Dosage Validation for Biological
In Vitro Assays
The Problem: How do you relate your results from in vitro receptor or cell based assays, and in particular, toxicology and safety assays to the actual compound dose?
When you report negative results (no binding) could you be actually reporting an assay without a compound in solution?
What is the consequence of:
- reporting a false negative in a safety assay?
- unknowingly reporting the wrong IC50?
- dropping off a compound for assumed lack of activity even though it is highly active but insoluble in the assay buffer?
- approving a compound for development that has “passed” ion channel safety assays even though there was no soluble compound in the assay buffer?
One Approach:
- Assume the stock concentration is correct
- Develop a method for measuring each compound concentration
- Prepare calibration curves for each compound based on dilution factors used
- Quantify each dose prepared for each assay
Time consuming, expensive, and impractical in discovery
Analiza’s Solution:
- Accurate determination of the actual DMSO stock concentration
- Rapid determination of anticipated solubility limit in the assay buffer, with the proper amount of DMSO, to serve as an upper limit for actual assay dosage
- Direct determination of the final dose solution
One or more of these options could be selected, depending on the particular assay, and all rely on a patented technique using direct measurement by chemiluminescent nitrogen detection.
The Method: All compounds containing nitrogen can be assayed using a universal calibration curve, conserving precious compound and sample preparation time.
- No assumptions
- No “crashing” of compounds
- No false negatives in safety screens
- No underestimates of potency due to solubility problems
Illustrative Example: The following chart shows that many compounds fall out of solution when diluted 300-fold with assay buffer (typical for biological assays), as compared with DMSO. Initial stock concentrations of 10 to 30mM.
Nominal Ion Channel In Vitro Assay Dosage vs.

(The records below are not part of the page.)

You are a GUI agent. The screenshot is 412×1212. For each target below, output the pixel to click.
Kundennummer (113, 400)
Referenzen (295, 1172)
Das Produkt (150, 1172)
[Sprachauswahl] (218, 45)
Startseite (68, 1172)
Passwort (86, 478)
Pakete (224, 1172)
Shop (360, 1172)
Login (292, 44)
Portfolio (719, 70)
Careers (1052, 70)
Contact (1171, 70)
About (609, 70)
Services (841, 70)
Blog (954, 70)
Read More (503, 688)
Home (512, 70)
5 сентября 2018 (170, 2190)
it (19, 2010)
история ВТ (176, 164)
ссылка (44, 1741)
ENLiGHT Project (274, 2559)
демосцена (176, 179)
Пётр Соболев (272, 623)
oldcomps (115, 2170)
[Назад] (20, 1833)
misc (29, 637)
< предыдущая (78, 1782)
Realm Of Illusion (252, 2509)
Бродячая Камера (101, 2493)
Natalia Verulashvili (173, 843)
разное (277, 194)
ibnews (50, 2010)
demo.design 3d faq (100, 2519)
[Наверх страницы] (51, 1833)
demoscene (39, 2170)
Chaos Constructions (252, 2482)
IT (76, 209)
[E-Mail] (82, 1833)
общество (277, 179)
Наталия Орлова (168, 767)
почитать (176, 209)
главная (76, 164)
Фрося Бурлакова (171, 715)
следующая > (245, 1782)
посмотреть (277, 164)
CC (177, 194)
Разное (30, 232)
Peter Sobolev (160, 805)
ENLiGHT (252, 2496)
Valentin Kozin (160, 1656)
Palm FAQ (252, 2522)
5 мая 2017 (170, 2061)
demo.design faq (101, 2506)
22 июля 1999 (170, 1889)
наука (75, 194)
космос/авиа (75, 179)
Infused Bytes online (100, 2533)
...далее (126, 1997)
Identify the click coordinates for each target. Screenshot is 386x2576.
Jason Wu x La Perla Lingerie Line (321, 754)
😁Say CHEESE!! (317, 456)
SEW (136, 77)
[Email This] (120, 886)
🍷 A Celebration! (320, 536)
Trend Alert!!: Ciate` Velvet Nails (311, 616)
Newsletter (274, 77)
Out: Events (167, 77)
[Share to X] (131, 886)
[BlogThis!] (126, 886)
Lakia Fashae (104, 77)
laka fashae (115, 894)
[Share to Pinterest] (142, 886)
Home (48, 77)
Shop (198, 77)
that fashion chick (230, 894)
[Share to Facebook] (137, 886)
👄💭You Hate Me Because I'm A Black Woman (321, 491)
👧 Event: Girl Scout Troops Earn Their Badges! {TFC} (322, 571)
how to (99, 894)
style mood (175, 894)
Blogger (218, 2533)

Actual

Note: early discovery compounds are even more prone to solubility limitation than shown below with commercial compounds.
Solubility Quick Facts
Assay: Aqueous Solubility
Method: Automated, miniaturized gold standard shake-flask method, incubation per client protocol, filtration; with total equimolar chemiluminescent nitrogen detection
Experience: Developer of Automated Phsychem technologies since 1999 with tens of thousands of data points for clients ranging from large pharma to small biotechs
LOD: 0.1µg/mL min, max limited by amount of available materials (nominal, actual compound-specific limits are determined by compound amount, molecular weight, and number of nitrogen atoms in each compound)
Accuracy: Linear fit between automated manual shake-flask and literature data demonstrated fit with r2 = 0.9993
Precision: Typically CV < 3%
Failure Rate: 0.3-0.7% based on over 12,000 data points
Source: Dry Powder or DMSO dissolved compounds in 96 well plates, typically 50µL (less when ordered with additional assays), 30mM concentration
Turnaround time: As little as 24 hours, typically within 5 business days
Results: Provided electronically. Tabulated data in Excel per customer instructions. All results are analyst-checked; internal standards are included on each plate.